══ Fragmento proporcionado ══

Posteriormente llegaron las publicaciones especializadas, los boletines de sociedades
científicas y desde entonces la evolución editorial no ha
parado. En la actualidad tenemos revistas científicas hiper
y transmediales, de casi todos los países del mundo, soportadas en múltiples formatos, publicadas en decenas de
idiomas, alojadas en cientos de bases de datos con acceso
abierto y restringido.
Incluso, contamos con versiones
preliminares (preprints) de los artículos cuando estos no son públicos
y gratuitos. Pero, ¿accedemos a este
conocimiento? ¿Cómo? Mejor aún, ¿de
qué manera podemos recibir la información? ¿De qué manera investigadores de todo el mundo que día a día
se esfuerzan por concretar avances y
resultados pueden comunicar mejor
la ciencia?

═══

(Consigna): Según el fragmento sobre las publicaciones científicas, ¿con qué se cuenta cuando los artículos no son públicos y gratuitos?

══ Información proporcionada ══

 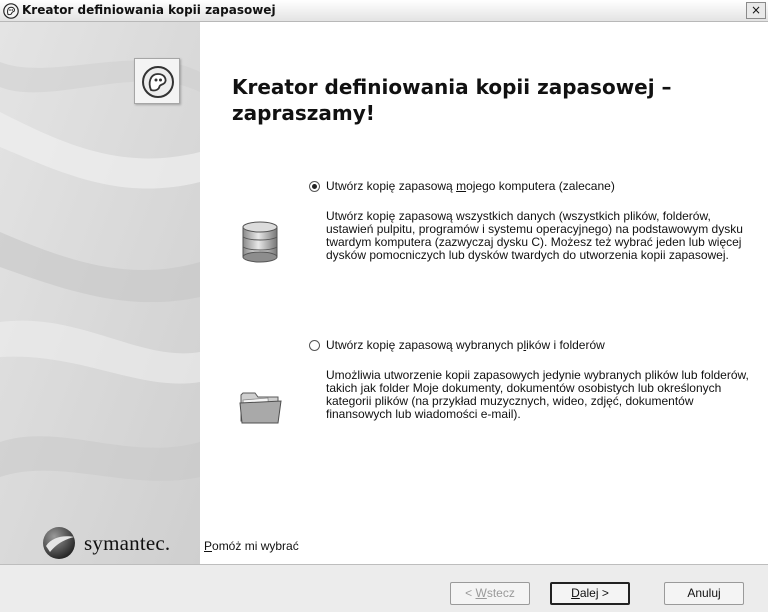 I want to click on window-title: Kreator definiowania kopii zapasowej, so click(x=149, y=10). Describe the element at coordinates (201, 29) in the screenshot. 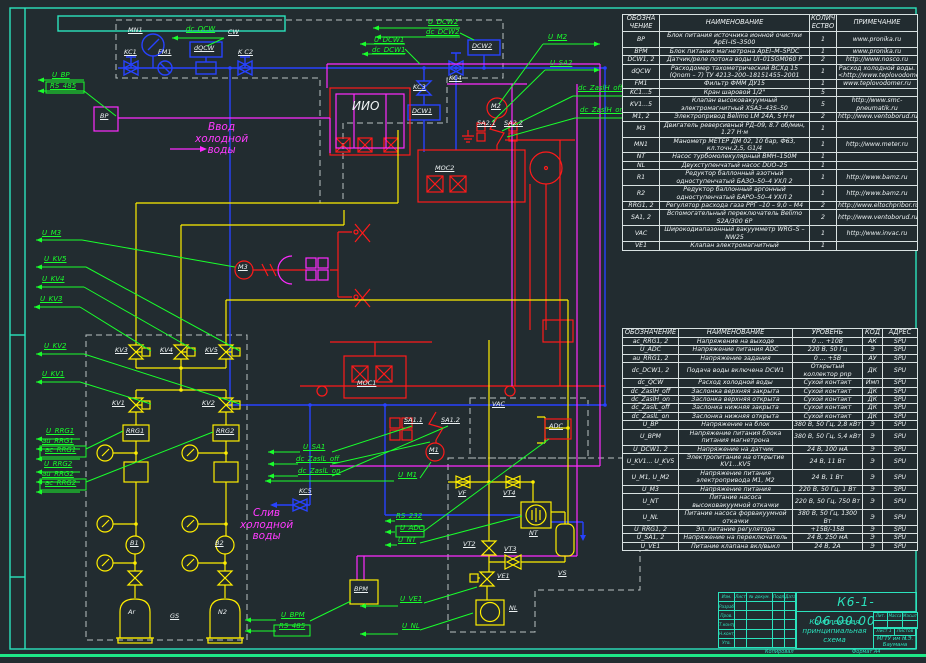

═══

(Solución propuesta): Se cuenta con versiones preliminares (preprints) de los artículos.